**EXERCISE OBJECTIVE:** The entries that follow should be reproduced exactly, with no images carried over.

(Saved entries)
#####

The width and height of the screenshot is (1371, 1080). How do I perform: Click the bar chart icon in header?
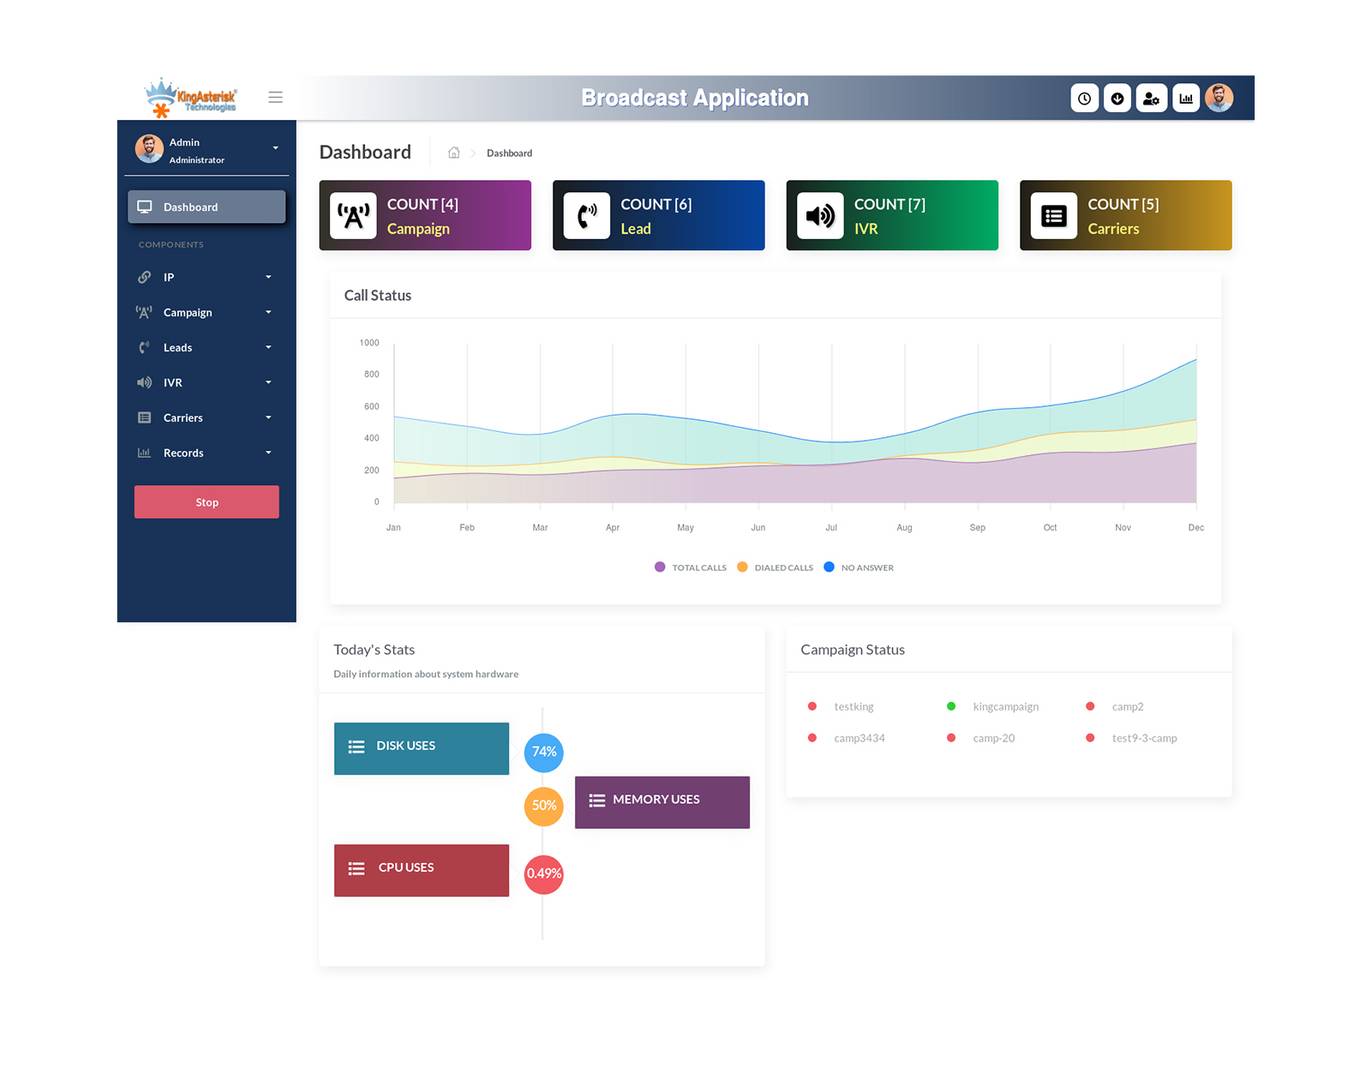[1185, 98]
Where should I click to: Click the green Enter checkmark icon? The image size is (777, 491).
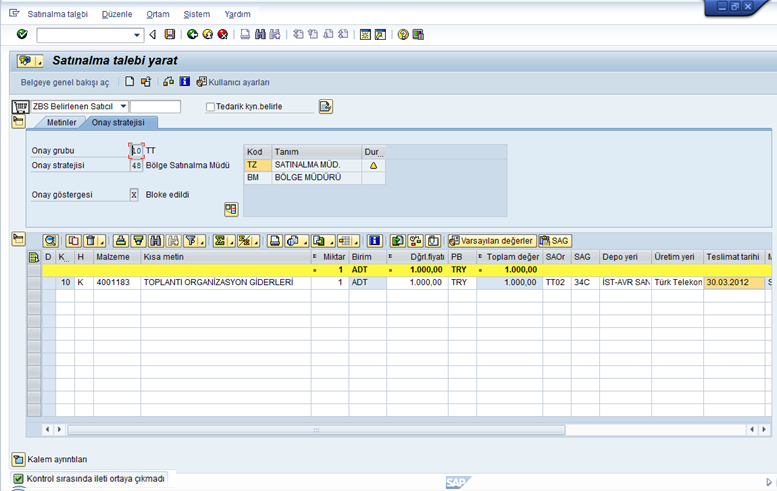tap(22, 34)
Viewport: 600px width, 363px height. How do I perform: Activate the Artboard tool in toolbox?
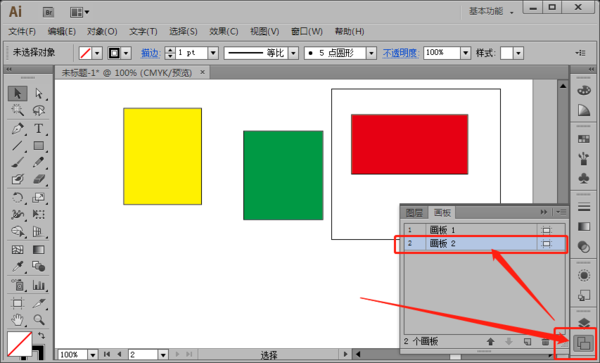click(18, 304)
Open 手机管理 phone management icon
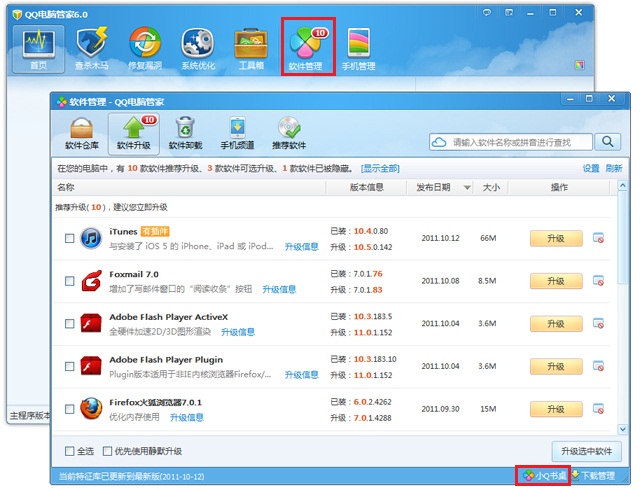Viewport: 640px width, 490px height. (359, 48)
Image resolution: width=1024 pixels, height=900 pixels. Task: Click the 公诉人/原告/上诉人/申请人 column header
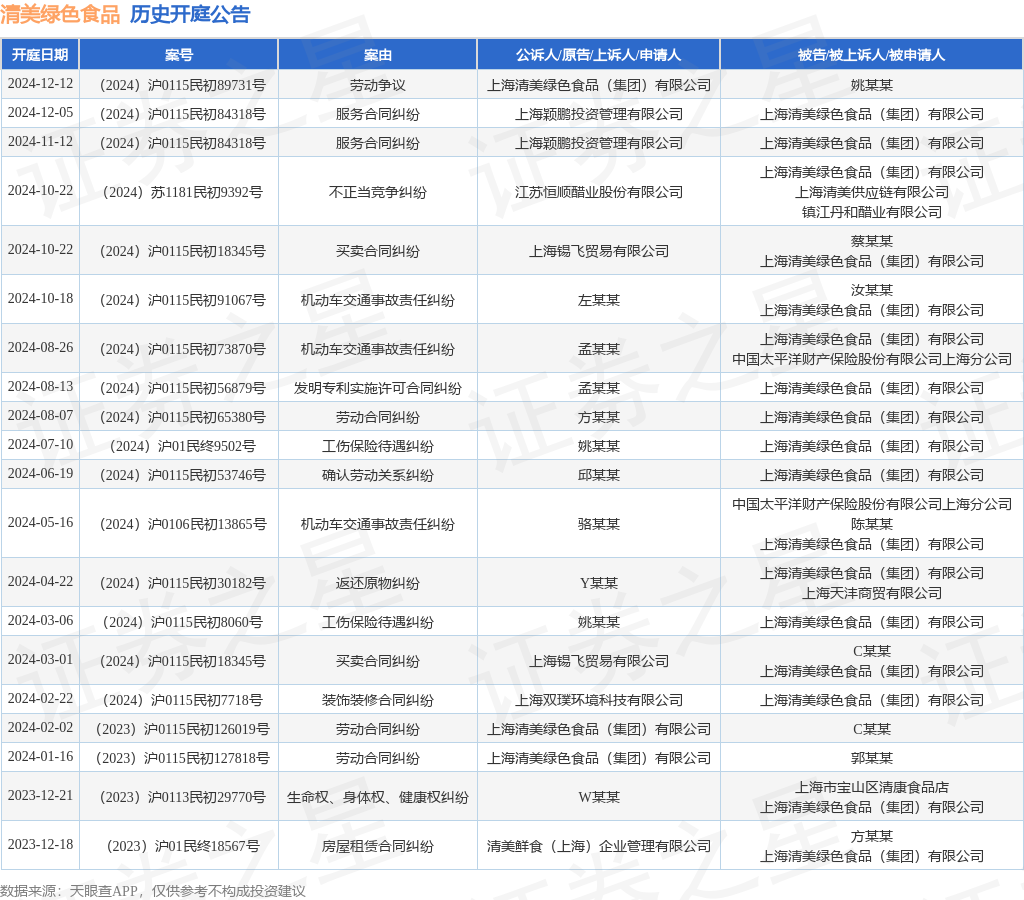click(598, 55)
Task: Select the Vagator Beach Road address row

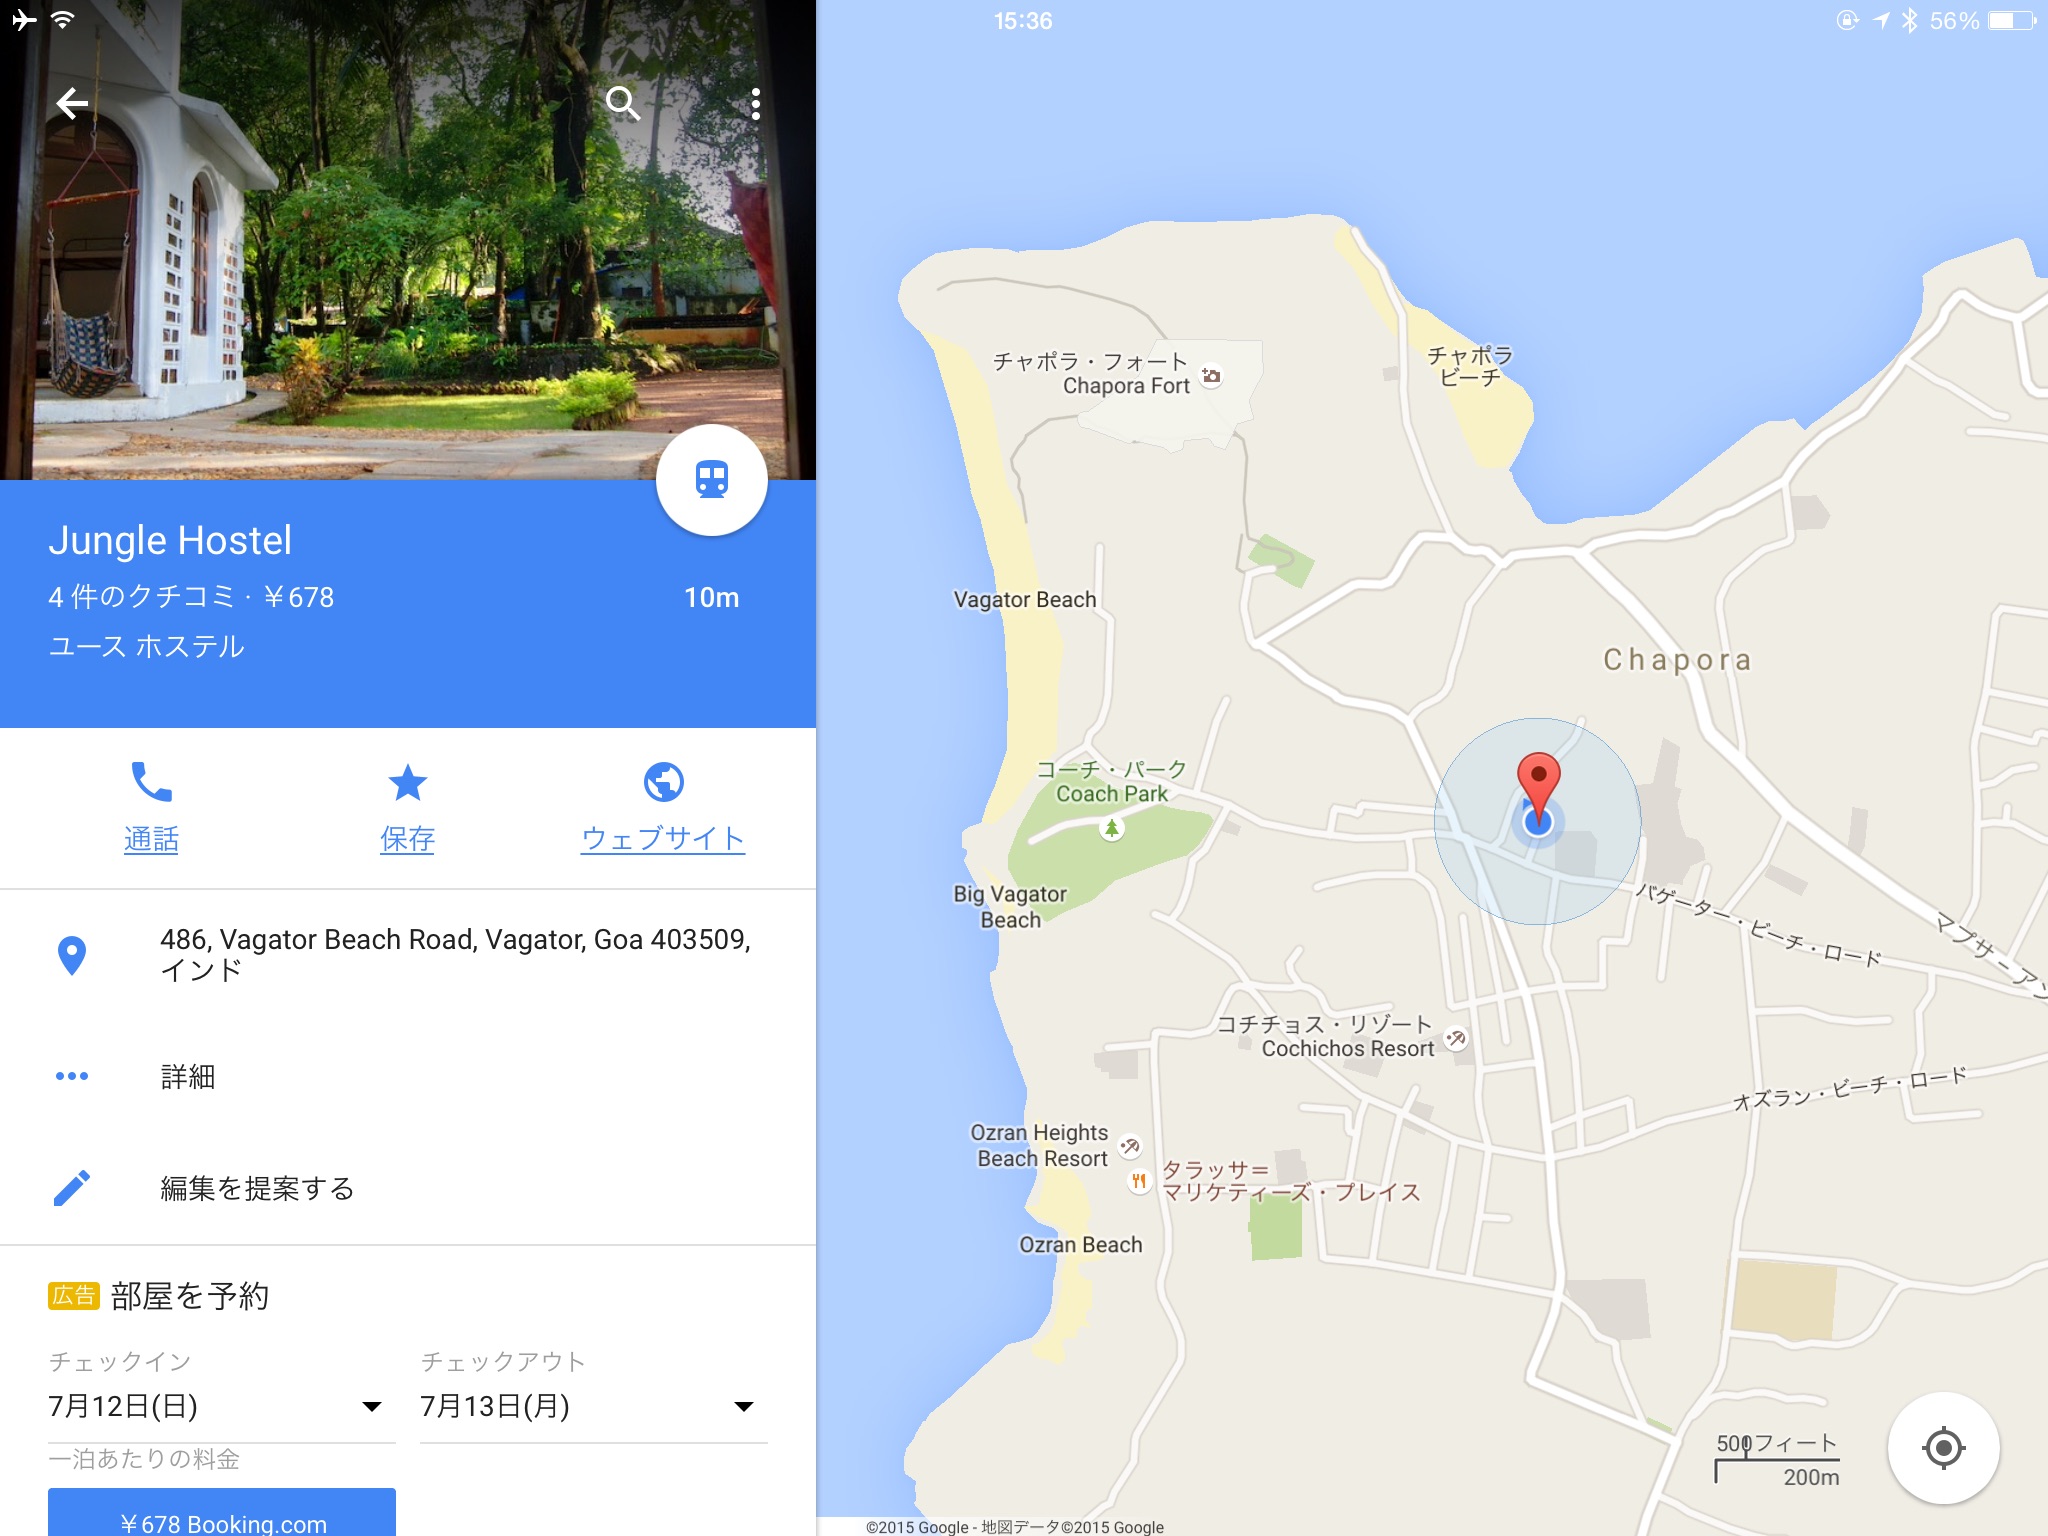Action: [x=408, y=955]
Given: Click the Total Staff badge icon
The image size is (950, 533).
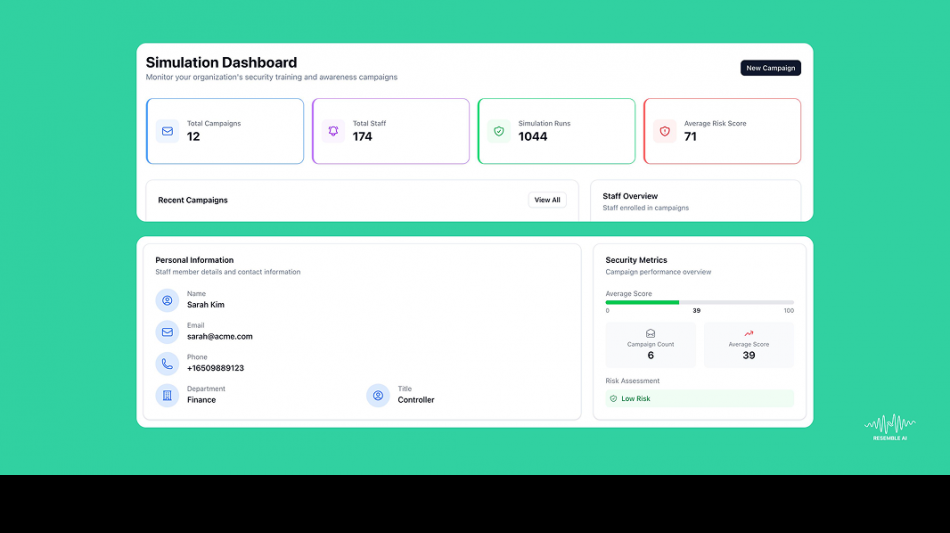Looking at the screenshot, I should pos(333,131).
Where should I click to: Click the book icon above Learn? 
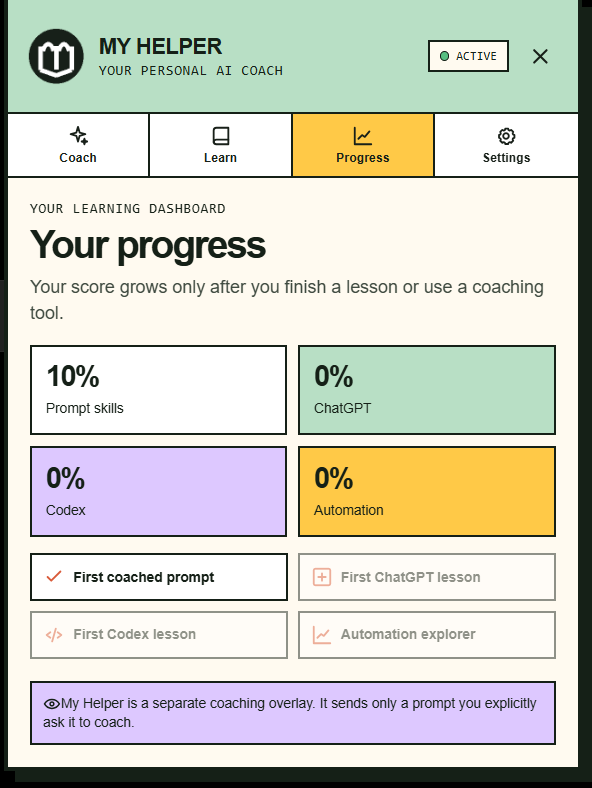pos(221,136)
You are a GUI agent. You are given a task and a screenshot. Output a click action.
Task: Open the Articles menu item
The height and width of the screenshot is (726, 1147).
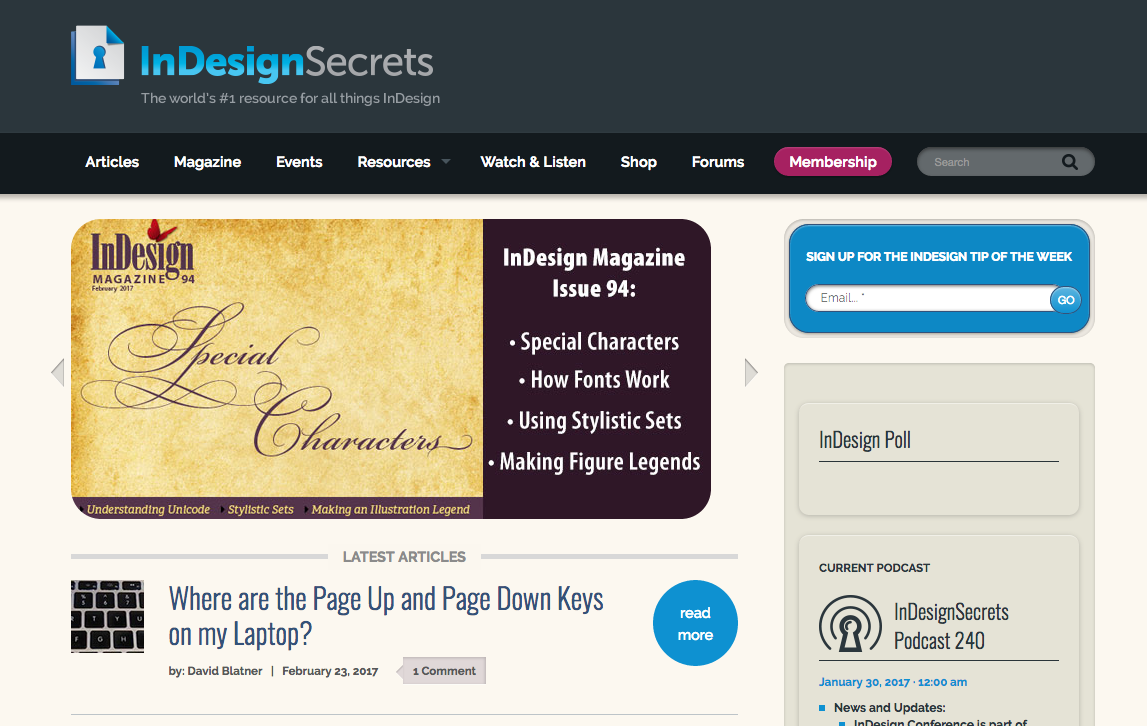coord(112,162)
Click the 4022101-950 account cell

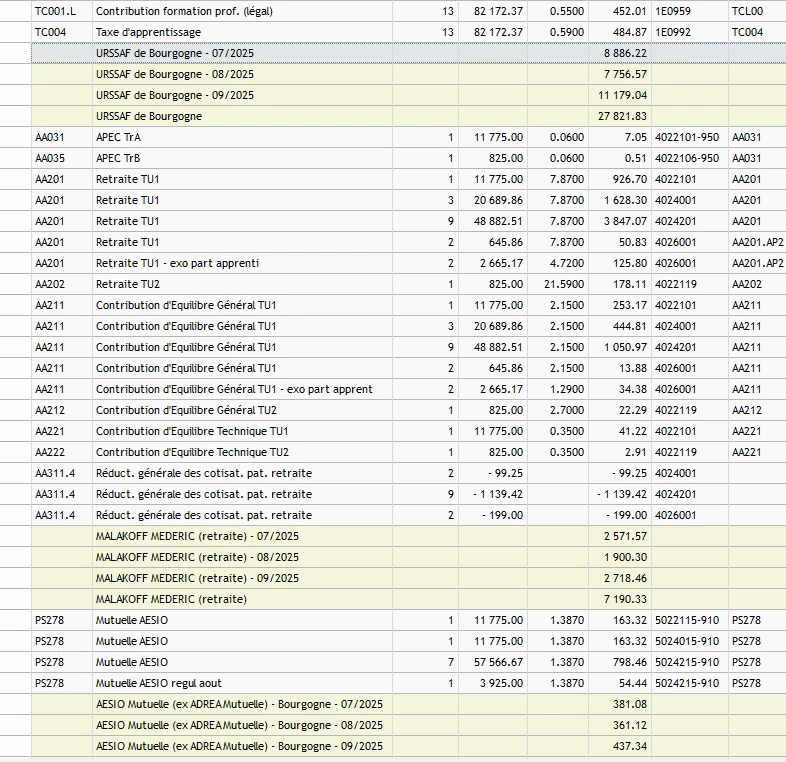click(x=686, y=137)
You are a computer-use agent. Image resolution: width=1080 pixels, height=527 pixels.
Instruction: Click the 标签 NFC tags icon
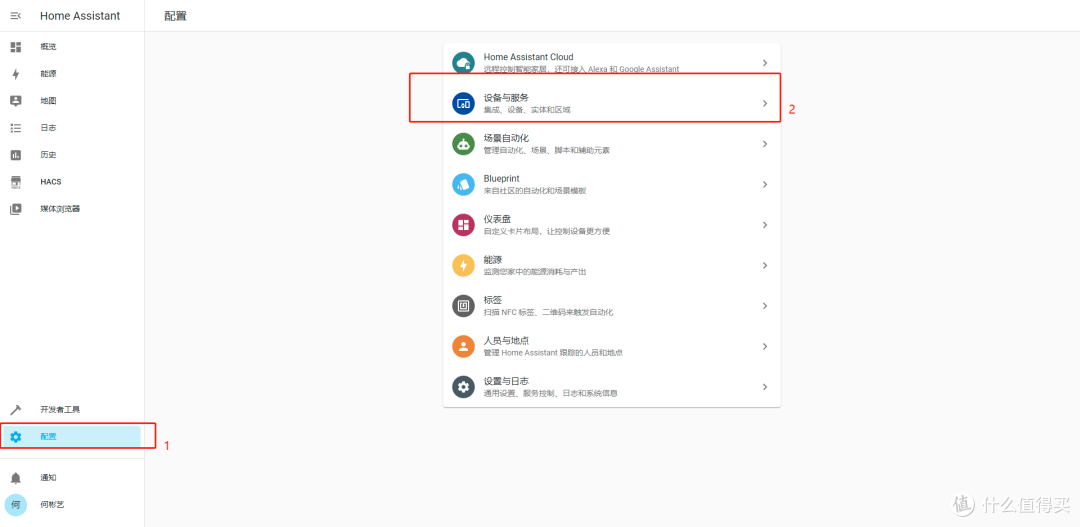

#####

**EXERCISE ANSWER:**
The width and height of the screenshot is (1371, 1080). How do I perform: Click the bar chart icon in header?
[1185, 98]
Where should I click to: Click the green Enter checkmark icon? The image size is (777, 491).
tap(22, 34)
Viewport: 600px width, 363px height. How do I perform: Activate the Artboard tool in toolbox?
click(18, 304)
Open 手机管理 phone management icon
Viewport: 640px width, 490px height. (359, 48)
Image resolution: width=1024 pixels, height=900 pixels. Task: Click the 公诉人/原告/上诉人/申请人 column header
click(598, 55)
Task: Select the Vagator Beach Road address row

Action: [x=408, y=955]
Given: Click the Total Staff badge icon
The image size is (950, 533).
Looking at the screenshot, I should pos(333,131).
Where should I click to: Click the book icon above Learn? 
pos(221,136)
You are a GUI agent. You are given a task and a screenshot. Output a click action.
Task: Open the Articles menu item
The height and width of the screenshot is (726, 1147).
coord(112,162)
Click the 4022101-950 account cell

click(x=686, y=137)
You are a computer-use agent. Image resolution: width=1080 pixels, height=527 pixels.
Instruction: Click the 标签 NFC tags icon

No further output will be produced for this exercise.